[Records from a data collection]
┌────────
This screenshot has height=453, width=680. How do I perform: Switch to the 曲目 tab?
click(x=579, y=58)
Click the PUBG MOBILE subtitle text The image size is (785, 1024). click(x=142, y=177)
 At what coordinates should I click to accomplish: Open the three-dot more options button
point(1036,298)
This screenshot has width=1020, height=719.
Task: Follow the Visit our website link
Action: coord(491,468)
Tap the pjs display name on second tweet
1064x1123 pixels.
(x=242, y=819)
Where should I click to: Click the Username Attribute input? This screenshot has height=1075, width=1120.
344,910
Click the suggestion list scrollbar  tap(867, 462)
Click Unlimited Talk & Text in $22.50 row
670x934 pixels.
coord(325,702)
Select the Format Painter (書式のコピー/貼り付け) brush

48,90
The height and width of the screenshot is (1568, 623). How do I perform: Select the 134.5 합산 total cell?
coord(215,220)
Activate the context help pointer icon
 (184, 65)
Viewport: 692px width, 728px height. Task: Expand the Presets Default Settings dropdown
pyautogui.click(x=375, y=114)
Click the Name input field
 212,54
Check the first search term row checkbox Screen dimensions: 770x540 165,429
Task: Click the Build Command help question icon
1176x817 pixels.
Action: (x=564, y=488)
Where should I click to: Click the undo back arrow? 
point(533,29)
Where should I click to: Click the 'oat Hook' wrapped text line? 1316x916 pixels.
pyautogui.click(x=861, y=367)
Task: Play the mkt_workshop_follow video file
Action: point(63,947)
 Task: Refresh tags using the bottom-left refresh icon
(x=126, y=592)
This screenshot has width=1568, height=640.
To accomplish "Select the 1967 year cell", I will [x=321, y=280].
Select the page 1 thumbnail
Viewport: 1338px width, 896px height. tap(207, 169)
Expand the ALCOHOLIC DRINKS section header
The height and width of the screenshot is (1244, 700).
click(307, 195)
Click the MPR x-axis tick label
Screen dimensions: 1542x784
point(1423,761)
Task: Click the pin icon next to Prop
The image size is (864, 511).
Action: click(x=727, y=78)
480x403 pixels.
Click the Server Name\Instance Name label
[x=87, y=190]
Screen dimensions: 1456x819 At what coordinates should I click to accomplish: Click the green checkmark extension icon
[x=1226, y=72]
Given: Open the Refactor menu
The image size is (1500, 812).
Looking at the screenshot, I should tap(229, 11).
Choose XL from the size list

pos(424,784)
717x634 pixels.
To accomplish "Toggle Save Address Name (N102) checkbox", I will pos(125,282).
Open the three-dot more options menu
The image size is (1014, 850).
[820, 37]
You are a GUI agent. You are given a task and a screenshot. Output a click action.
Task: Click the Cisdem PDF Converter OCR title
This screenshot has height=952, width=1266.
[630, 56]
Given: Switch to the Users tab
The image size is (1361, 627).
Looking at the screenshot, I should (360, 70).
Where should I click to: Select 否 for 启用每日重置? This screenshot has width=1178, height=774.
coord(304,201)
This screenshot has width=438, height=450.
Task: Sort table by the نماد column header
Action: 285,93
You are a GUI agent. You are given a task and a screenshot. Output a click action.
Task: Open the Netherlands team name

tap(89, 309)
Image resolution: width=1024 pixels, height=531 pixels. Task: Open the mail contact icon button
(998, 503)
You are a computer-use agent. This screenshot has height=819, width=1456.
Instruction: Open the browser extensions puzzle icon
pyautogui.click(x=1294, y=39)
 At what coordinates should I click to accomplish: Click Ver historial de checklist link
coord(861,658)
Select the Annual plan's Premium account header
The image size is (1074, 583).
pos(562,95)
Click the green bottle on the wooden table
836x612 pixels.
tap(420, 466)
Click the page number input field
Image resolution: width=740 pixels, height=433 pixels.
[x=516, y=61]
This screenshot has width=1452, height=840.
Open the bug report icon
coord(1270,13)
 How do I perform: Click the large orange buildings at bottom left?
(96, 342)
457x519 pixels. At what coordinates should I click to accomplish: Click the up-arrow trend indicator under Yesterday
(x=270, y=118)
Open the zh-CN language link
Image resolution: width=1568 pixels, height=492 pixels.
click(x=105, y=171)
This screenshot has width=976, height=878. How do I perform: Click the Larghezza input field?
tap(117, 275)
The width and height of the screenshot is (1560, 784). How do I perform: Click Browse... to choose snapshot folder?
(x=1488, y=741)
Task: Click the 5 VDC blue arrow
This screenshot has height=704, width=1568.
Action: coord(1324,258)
└────────
Exercise requirements: Echo the lines from the one containing "Click Unlimited Talk & Text in $22.50 row" through the one containing "will [x=321, y=280].", inclusive.

Exercise solution:
Click Unlimited Talk & Text in $22.50 row
670x934 pixels.
coord(325,702)
Select the Format Painter (書式のコピー/貼り付け) brush

48,90
The height and width of the screenshot is (1568, 623). How do I perform: Select the 134.5 합산 total cell?
coord(215,220)
Activate the context help pointer icon
 (184, 65)
Viewport: 692px width, 728px height. Task: Expand the Presets Default Settings dropdown
pyautogui.click(x=375, y=114)
Click the Name input field
 212,54
Check the first search term row checkbox Screen dimensions: 770x540 165,429
Task: Click the Build Command help question icon
1176x817 pixels.
Action: (x=564, y=488)
Where should I click to: Click the undo back arrow? 
point(533,29)
Where should I click to: Click the 'oat Hook' wrapped text line? 1316x916 pixels.
pyautogui.click(x=861, y=367)
Task: Play the mkt_workshop_follow video file
Action: point(63,947)
 Task: Refresh tags using the bottom-left refresh icon
(x=126, y=592)
This screenshot has width=1568, height=640.
To accomplish "Select the 1967 year cell", I will [x=321, y=280].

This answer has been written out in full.